As a misfolding protein, almost all of F508del-CFTR is degraded by the ubiquitin–proteasome system before its maturation, which results in no membrane expression of cystic fibrosis transmembrane conductance regulator (CFTR) and therefore, no chloride secretion across epithelial cells of cystic fibrosis (CF) patients. The conjugation of ubiquitin (Ub) chains to protein substrates is necessary for the proteasomal degradation of F508del-CFTR. Ubiquitin contains seven lysine (K) residues, all of which can be conjugated to one another, forming poly-ubiquitin chains on substrates, either by mixing together, or by only one type of lysine providing sorting signals for different pathways. Here, we report that four lysine-linked poly-Ub chains (LLPUCs) were involved in F508del-CFTR biogenesis: LLPUCs linked by K11 or K48 facilitated F508del-CFTR degradation, whereas the other two linked by K63 and K33 protected F508del-CFTR from degradation.

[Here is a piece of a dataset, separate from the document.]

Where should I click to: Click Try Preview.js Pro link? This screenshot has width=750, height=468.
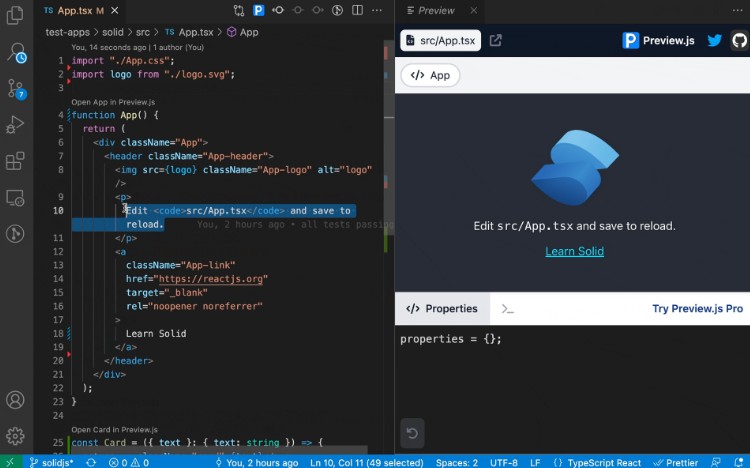tap(697, 309)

LLPUC K11 is more potent for F508del-CFTR degradation than K48. F508del-CFTR utilizes four specific lysine-linked poly-Ub chains during its biogenesis for opposite destiny through different identification by proteasomal shuttle protein or receptors. These findings provide new insights into the CF pathogenesis and are expected to facilitate the development of therapies for this devastating disease.